[Task data]:
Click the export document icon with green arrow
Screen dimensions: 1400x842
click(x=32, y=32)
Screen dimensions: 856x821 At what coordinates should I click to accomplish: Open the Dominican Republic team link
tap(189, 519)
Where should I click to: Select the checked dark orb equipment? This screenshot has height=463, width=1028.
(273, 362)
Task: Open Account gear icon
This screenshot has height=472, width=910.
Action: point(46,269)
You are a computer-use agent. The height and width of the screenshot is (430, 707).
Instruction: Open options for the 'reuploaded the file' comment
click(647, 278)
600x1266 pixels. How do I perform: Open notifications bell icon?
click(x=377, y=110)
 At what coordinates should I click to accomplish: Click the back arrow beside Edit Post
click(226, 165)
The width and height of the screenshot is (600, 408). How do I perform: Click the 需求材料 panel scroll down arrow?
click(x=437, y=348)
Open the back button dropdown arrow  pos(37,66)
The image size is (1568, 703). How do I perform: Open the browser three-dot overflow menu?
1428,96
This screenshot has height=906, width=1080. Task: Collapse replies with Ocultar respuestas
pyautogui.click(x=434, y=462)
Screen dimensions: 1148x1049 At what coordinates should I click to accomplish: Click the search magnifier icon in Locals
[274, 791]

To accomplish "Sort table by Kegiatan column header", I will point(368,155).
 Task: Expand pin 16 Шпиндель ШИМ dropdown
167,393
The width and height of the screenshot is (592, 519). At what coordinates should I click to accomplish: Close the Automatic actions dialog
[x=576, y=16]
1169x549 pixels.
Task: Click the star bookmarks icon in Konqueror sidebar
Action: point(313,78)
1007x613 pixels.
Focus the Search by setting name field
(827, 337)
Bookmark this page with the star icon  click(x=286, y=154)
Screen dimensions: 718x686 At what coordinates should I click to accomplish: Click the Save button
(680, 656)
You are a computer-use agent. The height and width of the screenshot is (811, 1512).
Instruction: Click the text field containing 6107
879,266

[Work required]:
Copy out the records shown above, every one, exactly.

[Exercise output]:
Click the export document icon with green arrow
Screen dimensions: 1400x842
click(x=32, y=32)
Screen dimensions: 856x821 At what coordinates should I click to accomplish: Open the Dominican Republic team link
tap(189, 519)
Where should I click to: Select the checked dark orb equipment? This screenshot has height=463, width=1028.
(273, 362)
Task: Open Account gear icon
This screenshot has height=472, width=910.
Action: point(46,269)
You are a computer-use agent. The height and width of the screenshot is (430, 707).
Instruction: Open options for the 'reuploaded the file' comment
click(647, 278)
600x1266 pixels. How do I perform: Open notifications bell icon?
click(x=377, y=110)
 At what coordinates should I click to accomplish: Click the back arrow beside Edit Post
click(226, 165)
The width and height of the screenshot is (600, 408). How do I perform: Click the 需求材料 panel scroll down arrow?
click(x=437, y=348)
Open the back button dropdown arrow  pos(37,66)
The image size is (1568, 703). How do I perform: Open the browser three-dot overflow menu?
1428,96
This screenshot has height=906, width=1080. Task: Collapse replies with Ocultar respuestas
pyautogui.click(x=434, y=462)
Screen dimensions: 1148x1049 At what coordinates should I click to accomplish: Click the search magnifier icon in Locals
[274, 791]

To accomplish "Sort table by Kegiatan column header", I will point(368,155).
 Task: Expand pin 16 Шпиндель ШИМ dropdown
167,393
The width and height of the screenshot is (592, 519). At what coordinates should I click to accomplish: Close the Automatic actions dialog
[x=576, y=16]
1169x549 pixels.
Task: Click the star bookmarks icon in Konqueror sidebar
Action: point(313,78)
1007x613 pixels.
Focus the Search by setting name field
(827, 337)
Bookmark this page with the star icon  click(x=286, y=154)
Screen dimensions: 718x686 At what coordinates should I click to accomplish: Click the Save button
(680, 656)
You are a computer-use agent. The height and width of the screenshot is (811, 1512).
Instruction: Click the text field containing 6107
879,266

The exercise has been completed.